Midlife Smaller and Larger Infarctions, White Matter Hyperintensities, and 20-Year Cognitive Decline: A Cohort Study: Annals of Internal Medicine: Vol 171, No 6
Background: Smaller (<3-mm) infarctions are associated with stroke and stroke mortality, but relationships with cognitive decline are unknown. Objective: To characterize the relationships of smaller, larger, and both smaller and larger infarctions in middle age with 20-year cognitive decline. Design: Longitudinal cohort study. Setting: Two ARIC (Atherosclerosis Risk in Communities) study sites with magnetic resonance imaging data (1993 to 1995) and up to 5 cognitive assessments over 20 years. Participants: Stroke-free participants aged 50 years or older. Measurements: Infarctions were categorized as none, smaller only, larger only (3 to 20 mm), or both smaller and larger. Global cognitive Z scores were derived from 3 cognitive tests administered up to 5 times. Mixed-effects models estimated adjusted associations between infarctions and cognitive decline. Results are the average difference in standardized cognitive decline associated with infarctions versus no infarctions. Results: Among 1884 participants (mean age, 62 years; 60% women; 50% black), 1611 (86%) had no infarctions, 50 (3%) had smaller infarctions only, 185 (10%) had larger infarctions only, and 35 (2%) had both. Participants with both smaller and larger infarctions had steeper cognitive decline by more than half an SD (difference, −0.57 SD [95% CI, −0.89 to −0.26 SD]) compared with those who had no infarctions. Amounts of cognitive decline associated with only smaller infarctions and only larger infarctions were similar and were not statistically different from that associated with no infarctions.
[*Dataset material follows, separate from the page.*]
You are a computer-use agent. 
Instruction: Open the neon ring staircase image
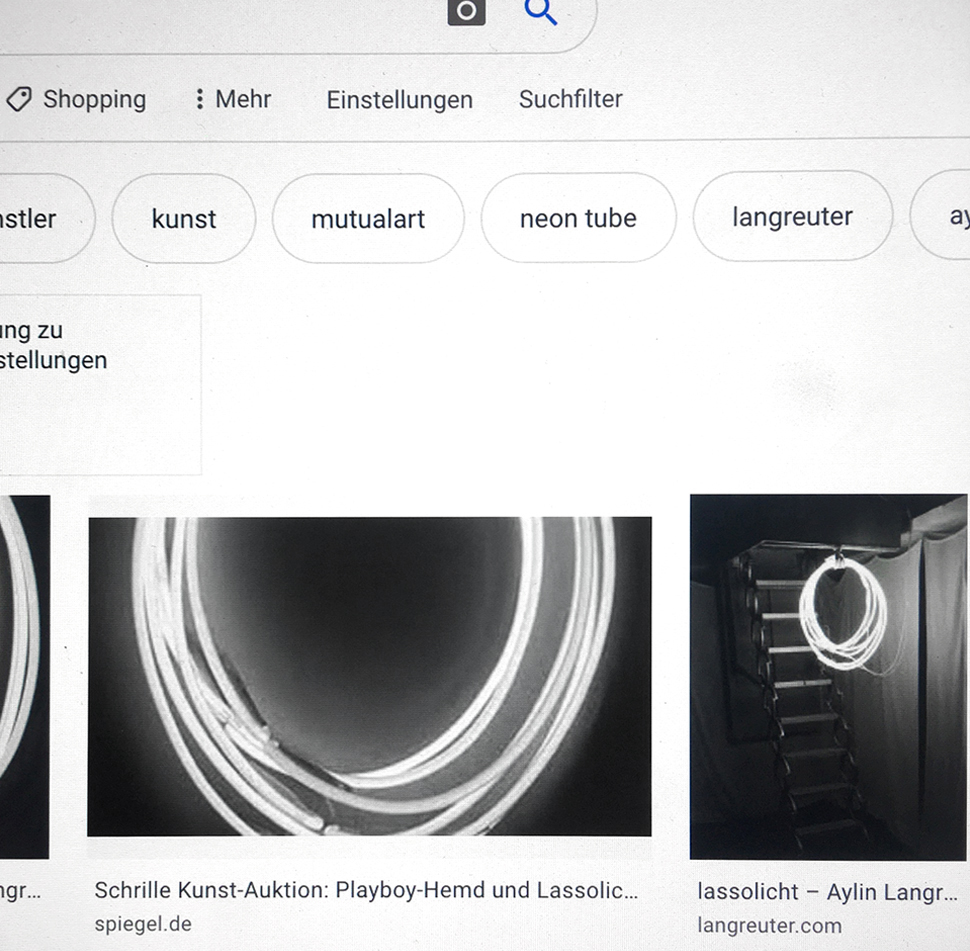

Limitation: Few participants had only smaller infarctions or both smaller and larger infarctions, and the data lacked counts of smaller infarctions and volumes of white matter hyperintensities. Conclusion: The substantial cognitive decline from middle age associated with having both smaller and larger infarctions, but not larger infarctions alone, suggests that the combination of smaller and larger infarctions may escalate risk for cognitive decline later in life in stroke-free persons. Primary Funding Source: National Institutes of Health.